Today’s sell-off was apparently triggered by the release of the U.S. unemployment report. In December 2021 around 200,000 new jobs were added to this country’s economy, far below the expected number above 400,000.
BREAKING: +199,000 jobs added in December, a major miss from the consensus estimate of +422,,000. pic.twitter.com/s3Vgv2pRdr
— Squawk Box (@SquawkCNBC) January 7, 2022
This has increased the possibility, alongside the rise in inflation metrics for the U.S. expected to hit around 7% in the upcoming CPI reports, that the U.S. Federal Reserve will increase interest rates. Thus, creating less favorable conditions for the global market and risk assets, such as Bitcoin.
As NewsBTC reported yesterday, some experts believe risk assets could see shaky months and blood in the short to mid-term, but ultimately benefit from a rise in interest rates. Senior Commodity Strategist for Bloomberg Intelligence Mike McGlone remains confident that Bitcoin will hit $100,000 in 2022.

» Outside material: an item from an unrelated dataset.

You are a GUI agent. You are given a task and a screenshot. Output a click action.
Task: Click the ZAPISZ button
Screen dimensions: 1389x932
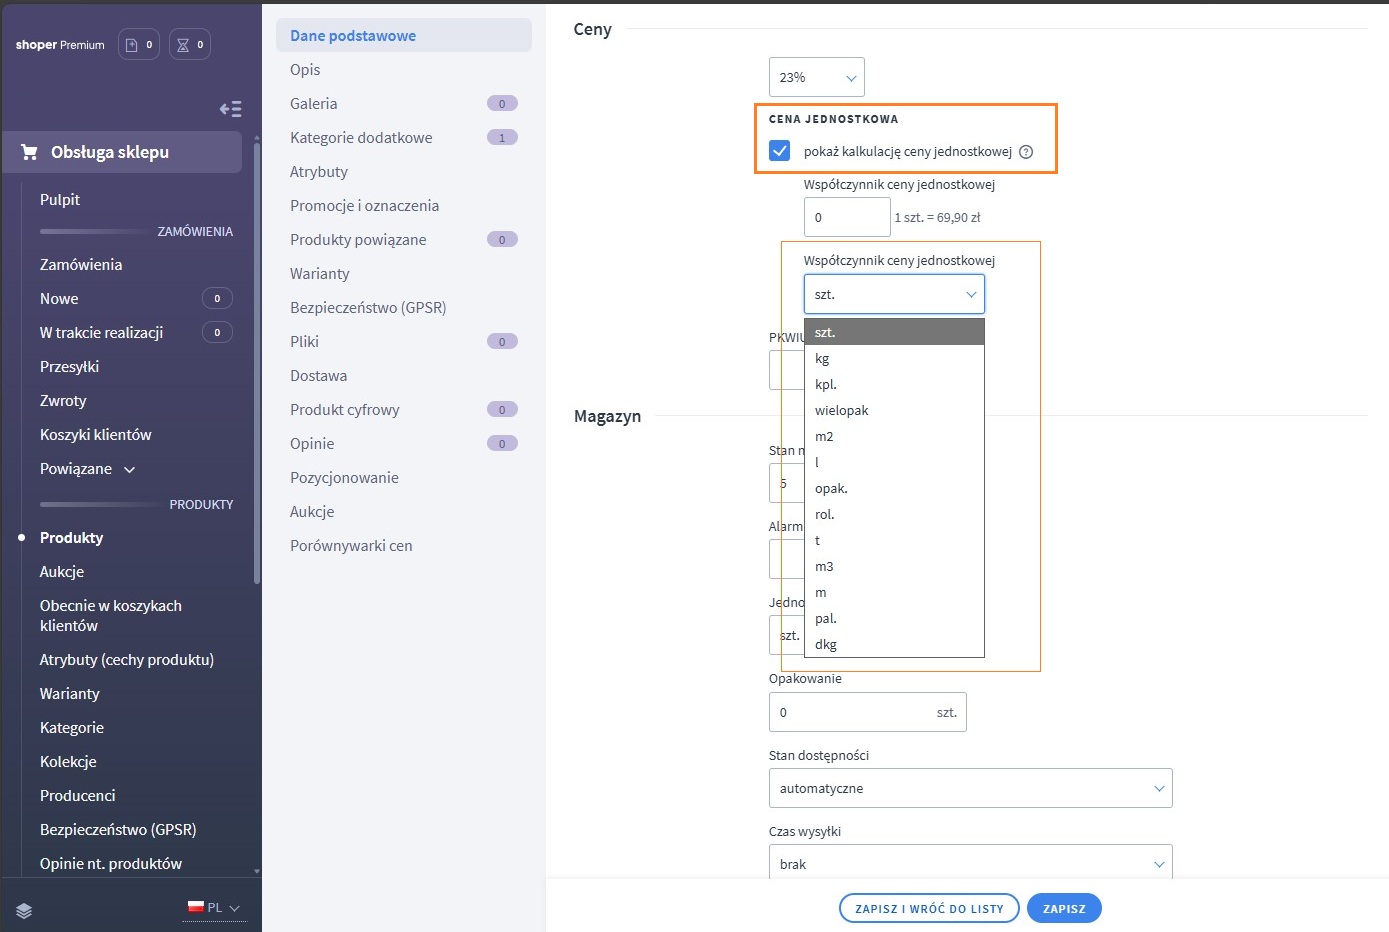pos(1063,909)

On a different note, Director of Global Macro for investment firm Fidelity, Jurrien Timmer, thinks Bitcoin will “frustrate” bulls and bears alike. Many of the former expect a quick bounce towards McGlone’s price target, while the latter investors are targeting $30,000 and much lower. Timmer said:
If real rates stay negative, gold and bitcoin could do well this year. But the “excess money” impulse (M2 growth less GDP growth) has all but vanished. Perhaps both gold and bitcoin will continue to frustrate bulls and bears alike by doing very little in 2022.
Bitcoin To Keep “Crab-like” Price Action In 2022?
Timmer further explains that Bitcoin, Gold, and other assets have reacted positively to an increase in the U.S. monetary supply. As the FED attempts to implement changes in its monetary policy, BTC could underperform.
In the first half of 2021, the benchmark crypto saw an impressive rally as the FED contributed to the global increase in liquidity. BTC then moved sideways in the $30,000 to $60,000 range as the macro-economic outlook shifted. On this topic, former BitMEX CEO Arthur Hayes wrote:
Since M2% growth stalled, Bitcoin has traded sideways. If M2 is set to hit 0% — and possibly even go negative — in short order, the natural conclusion is that Bitcoin (absent any asymptotic growth in the number of users or transactions processed via the network) is likely to go much lower as well.
In any case, the 2022 outlook seems more complicated than expected and could be mined with surprises and unexpected twists.